A young woman figures out how to belong in Kyle Lucia Wu’s novel Win Me Something.
Willa isn’t passionate about being a nanny, but it beats working at another coffee shop. Her latest charge is Bijou, a precocious nine-year-old next to whom Willa feels inadequate. As Willa navigates this new world of privilege, feelings about her own childhood float to the surface, pushing her toward a reckoning with her past—and into possible futures.
In Willa’s eyes, Bijou’s family is light years away from her own: well off, whereas hers is working class; attentive, whereas hers is neglectful and absent; devoted to Bijou, whereas Willa’s divorced parents are preoccupied with their younger children. Adding to Willa’s sense of disconnect is her ethnicity: she is half Asian and half white, which prompts confusion and nosy, insensitive questions from strangers who think that they are entitled to her life story. The contrast between her current life and her childhood is made plain through painful, lonely flashbacks.
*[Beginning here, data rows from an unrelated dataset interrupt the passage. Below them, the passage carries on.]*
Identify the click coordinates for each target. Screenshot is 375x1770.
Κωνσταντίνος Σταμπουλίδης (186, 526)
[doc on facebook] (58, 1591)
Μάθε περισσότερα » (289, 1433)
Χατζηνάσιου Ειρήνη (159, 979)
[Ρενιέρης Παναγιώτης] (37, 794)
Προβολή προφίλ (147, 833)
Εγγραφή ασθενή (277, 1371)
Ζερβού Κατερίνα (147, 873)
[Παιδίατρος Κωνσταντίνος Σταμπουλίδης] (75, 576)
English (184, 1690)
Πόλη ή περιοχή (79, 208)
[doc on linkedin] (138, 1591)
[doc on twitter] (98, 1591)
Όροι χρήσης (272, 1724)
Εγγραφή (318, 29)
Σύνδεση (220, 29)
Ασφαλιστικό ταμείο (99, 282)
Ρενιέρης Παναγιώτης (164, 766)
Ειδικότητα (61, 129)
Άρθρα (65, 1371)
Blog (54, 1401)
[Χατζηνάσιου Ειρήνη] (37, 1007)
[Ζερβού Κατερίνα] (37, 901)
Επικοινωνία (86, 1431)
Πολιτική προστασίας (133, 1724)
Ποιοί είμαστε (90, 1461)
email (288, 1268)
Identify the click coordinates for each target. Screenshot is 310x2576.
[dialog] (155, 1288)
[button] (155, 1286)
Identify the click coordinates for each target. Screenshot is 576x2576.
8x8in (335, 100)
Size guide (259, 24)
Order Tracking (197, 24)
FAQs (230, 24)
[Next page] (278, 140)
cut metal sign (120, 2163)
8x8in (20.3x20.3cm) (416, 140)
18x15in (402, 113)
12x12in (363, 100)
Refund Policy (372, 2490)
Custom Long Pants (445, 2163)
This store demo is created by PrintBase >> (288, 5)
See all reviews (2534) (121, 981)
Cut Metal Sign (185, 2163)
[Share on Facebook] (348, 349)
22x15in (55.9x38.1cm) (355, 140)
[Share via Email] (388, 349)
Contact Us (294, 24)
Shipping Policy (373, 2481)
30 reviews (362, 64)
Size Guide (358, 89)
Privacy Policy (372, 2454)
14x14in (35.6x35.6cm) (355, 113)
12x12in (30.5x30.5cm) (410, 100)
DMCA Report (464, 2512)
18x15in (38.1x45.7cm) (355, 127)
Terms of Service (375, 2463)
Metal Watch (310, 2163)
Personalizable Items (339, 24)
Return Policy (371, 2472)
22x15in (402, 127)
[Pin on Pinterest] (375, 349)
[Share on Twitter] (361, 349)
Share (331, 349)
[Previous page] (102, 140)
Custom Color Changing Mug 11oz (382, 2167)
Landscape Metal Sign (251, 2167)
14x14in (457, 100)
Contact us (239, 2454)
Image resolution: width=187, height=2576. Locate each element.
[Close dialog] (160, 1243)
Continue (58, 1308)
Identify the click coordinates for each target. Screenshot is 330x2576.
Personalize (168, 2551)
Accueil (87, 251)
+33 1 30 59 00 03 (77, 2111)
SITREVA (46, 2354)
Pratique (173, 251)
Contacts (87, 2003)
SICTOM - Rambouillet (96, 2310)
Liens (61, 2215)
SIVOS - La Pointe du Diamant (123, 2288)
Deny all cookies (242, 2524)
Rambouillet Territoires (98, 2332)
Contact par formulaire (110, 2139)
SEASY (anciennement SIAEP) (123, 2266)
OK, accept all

It is also implied in Willa’s reactions to events that, for anyone else, would be ordinary.
Willa is a compelling but unreliable narrator: there is much more to Bijou’s family than she is ever aware of. Her desire to belong—such a human instinct—makes her relatable, as do her occasional, mild indiscretions, such as sneaking into her boss’s room to try on make-up. She spends so long wondering why she doesn’t fit in that she never thinks about how her own actions might contribute to her present situation. That realization, as late as it comes, may allow her to find a place for herself at last.
Win Me Something is a wistful novel about how much effort it can take to find and settle into your place in the world.